**TASK OBJECTIVE:**
Quote, word for word, the part of the data that opens with the line containing "Given: Open the Safety Recall Data tile" and continues through the end of the data. Omit the pictures from your answer.

**EXERCISE INPUT:**
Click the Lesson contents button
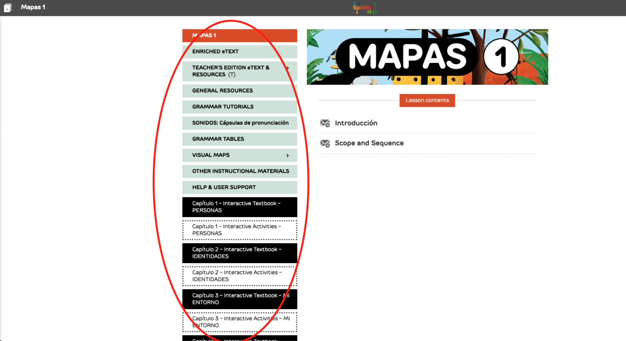 tap(427, 100)
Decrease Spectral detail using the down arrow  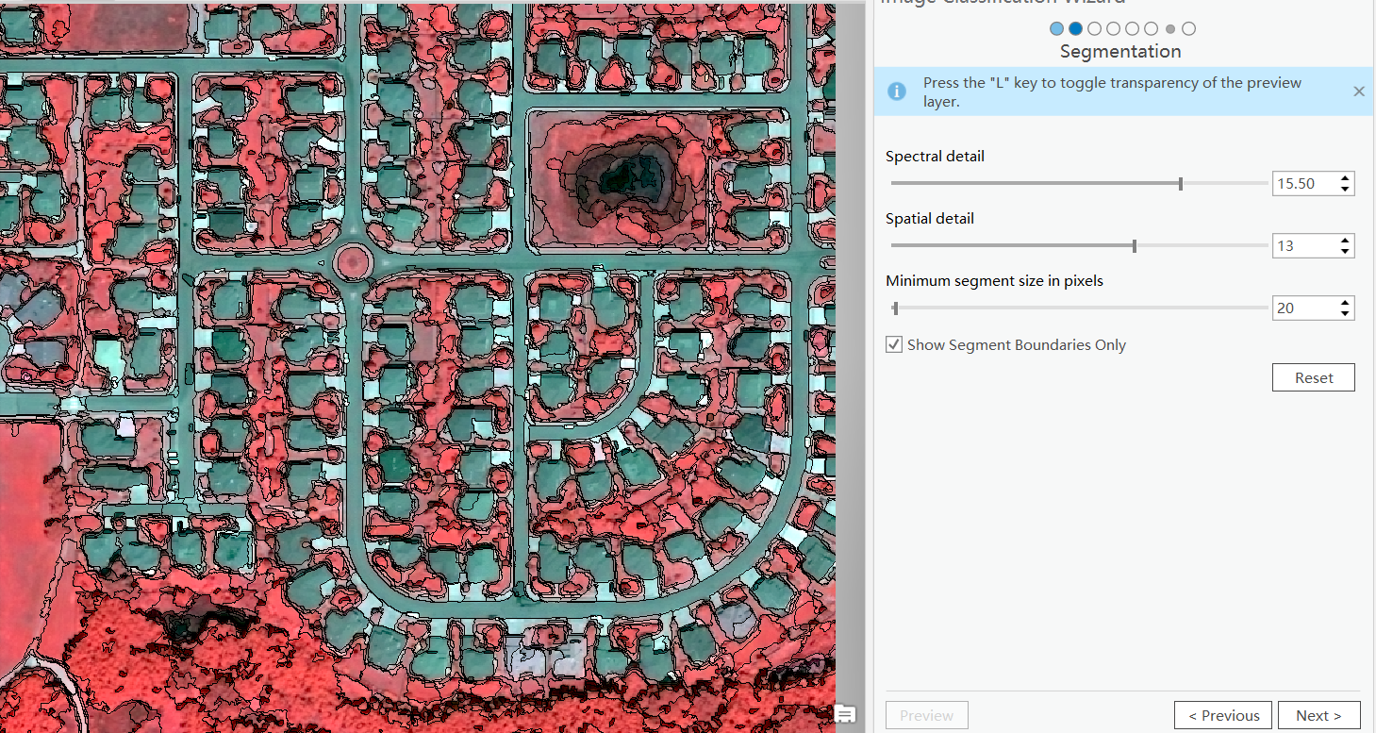click(1346, 188)
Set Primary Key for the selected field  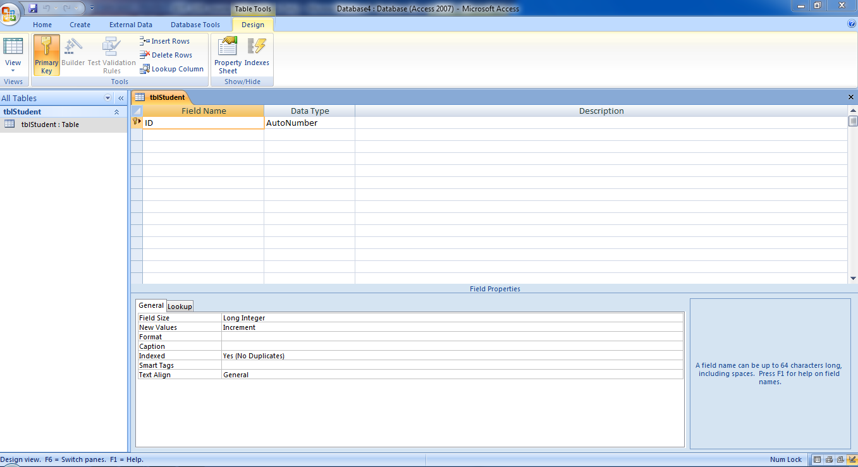click(x=46, y=55)
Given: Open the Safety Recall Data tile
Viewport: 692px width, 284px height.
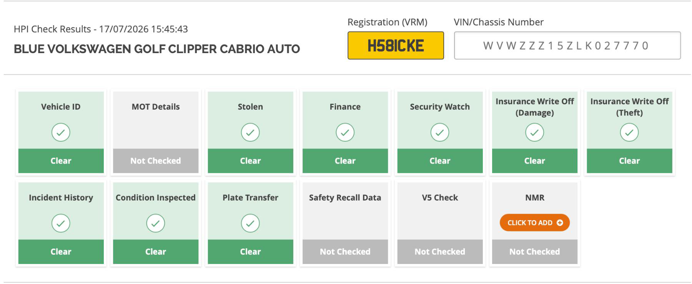Looking at the screenshot, I should pyautogui.click(x=345, y=223).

**THE RESPONSE:**
Given: Open the Safety Recall Data tile
Viewport: 692px width, 284px height.
Looking at the screenshot, I should pyautogui.click(x=345, y=223).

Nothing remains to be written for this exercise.